Four bankers accused of helping a man known as “Vladimir Putin’s wallet” deposit millions of Swiss francs in Switzerland will stand trial in Zurich on March 8.
The four men, who worked at Gazprombank, have been accused of having “failed to exercise due diligence to ascertain the identity of the beneficial owner”of the funds, according to the indictment seen by Reuters.
Swiss media said the amount involved in the case was around 50 million Swiss francs (USD 53 mln).
The men, who were senior executives at the bank which is currently shuttering its Swiss operations, cannot be identified under Swiss reporting restrictions.
Putin’s close associate
Two accounts were opened at Gazprombank in 2014, according to the indictment, with the beneficial owner identified as Sergey Roldugin, a close associate of Russian President Vladimir Putin.
The bankers did not carry out any checks to see if Roldugin, a cellist and conductor, was the beneficial owner of the assets, it added.
“At the time of the opening of the account it was reported… that Sergey Roldugin was a close friend of the Russian President Vladimir Putin and godfather of his daughter,” the indictment said.
The defendants made no attempt to clarify if Roldugin was the real beneficial owner of the assets or where the money came from, the court document said.
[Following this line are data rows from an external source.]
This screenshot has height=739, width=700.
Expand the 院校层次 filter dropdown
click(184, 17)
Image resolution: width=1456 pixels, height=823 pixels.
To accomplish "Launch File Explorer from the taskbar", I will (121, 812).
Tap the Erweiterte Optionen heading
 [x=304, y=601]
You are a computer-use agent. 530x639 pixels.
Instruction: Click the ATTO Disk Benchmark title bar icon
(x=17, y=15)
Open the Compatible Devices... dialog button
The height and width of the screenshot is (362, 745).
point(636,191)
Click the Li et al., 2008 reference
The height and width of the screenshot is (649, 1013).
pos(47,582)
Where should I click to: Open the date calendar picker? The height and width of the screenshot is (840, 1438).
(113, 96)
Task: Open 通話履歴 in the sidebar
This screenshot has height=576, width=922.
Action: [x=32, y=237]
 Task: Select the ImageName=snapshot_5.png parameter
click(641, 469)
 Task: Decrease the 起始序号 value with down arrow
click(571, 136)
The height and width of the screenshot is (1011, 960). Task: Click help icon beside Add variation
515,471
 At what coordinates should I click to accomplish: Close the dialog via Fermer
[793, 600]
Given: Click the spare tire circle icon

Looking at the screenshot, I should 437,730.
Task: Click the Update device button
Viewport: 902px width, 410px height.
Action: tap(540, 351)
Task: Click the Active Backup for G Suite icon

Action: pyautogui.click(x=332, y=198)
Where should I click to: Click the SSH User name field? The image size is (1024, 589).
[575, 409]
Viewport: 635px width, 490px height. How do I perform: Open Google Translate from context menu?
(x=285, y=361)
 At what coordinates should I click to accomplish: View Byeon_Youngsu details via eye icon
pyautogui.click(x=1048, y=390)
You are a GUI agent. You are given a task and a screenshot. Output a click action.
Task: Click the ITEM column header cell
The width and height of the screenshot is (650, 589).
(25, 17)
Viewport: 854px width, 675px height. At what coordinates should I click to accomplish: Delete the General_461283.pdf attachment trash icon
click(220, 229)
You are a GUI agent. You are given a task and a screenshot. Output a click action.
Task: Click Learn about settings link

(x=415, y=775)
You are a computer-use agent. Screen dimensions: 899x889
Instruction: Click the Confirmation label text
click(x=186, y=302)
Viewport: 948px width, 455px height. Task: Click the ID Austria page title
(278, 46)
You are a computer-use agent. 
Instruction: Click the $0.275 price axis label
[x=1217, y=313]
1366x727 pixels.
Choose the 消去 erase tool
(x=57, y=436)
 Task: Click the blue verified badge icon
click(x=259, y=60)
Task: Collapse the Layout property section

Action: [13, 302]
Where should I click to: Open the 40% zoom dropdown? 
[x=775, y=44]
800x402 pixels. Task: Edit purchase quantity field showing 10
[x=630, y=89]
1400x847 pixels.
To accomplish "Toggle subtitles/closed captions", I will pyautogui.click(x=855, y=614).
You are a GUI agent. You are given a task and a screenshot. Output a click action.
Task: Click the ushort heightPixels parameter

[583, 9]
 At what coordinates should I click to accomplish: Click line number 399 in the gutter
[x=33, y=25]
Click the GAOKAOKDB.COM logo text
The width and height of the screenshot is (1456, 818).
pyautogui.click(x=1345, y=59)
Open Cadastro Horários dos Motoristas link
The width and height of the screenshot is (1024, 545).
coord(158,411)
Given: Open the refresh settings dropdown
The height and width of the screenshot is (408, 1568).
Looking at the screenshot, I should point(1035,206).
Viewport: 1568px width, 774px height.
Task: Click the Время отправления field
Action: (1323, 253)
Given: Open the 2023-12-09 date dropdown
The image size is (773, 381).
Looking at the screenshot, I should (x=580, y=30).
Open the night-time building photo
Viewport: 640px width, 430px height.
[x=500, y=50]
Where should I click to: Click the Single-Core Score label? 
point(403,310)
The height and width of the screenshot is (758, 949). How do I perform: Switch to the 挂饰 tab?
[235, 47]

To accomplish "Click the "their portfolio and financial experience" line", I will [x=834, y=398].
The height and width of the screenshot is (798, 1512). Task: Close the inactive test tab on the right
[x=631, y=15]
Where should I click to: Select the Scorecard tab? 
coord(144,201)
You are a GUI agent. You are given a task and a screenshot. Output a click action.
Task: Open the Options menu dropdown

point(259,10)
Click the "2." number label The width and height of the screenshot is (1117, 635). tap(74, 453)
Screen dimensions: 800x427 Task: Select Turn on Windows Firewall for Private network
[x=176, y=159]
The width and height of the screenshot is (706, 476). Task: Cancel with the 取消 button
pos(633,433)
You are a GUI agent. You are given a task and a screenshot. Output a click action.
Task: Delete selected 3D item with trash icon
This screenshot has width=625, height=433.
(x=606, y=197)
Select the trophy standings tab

In the bank’s documents, only Roldugin’s professional activity as a musician was listed, making his ownership and involvement “in no way plausible”, the court documents said.
Both accounts were closed in September 2016.
In Switzerland, banks are obliged to reject or terminate business relationships if there are initial doubts about the identity of the contracting party.
Roldugin has already been targeted by U.S. sanctions following Russia’s invasion of Ukraine and has also been sanctioned in Switzerland, whose government referred to him as “Putin’s wallet” in its list of blocked people.
The prosecutor is seeking suspended sentences of seven months for each of the bankers.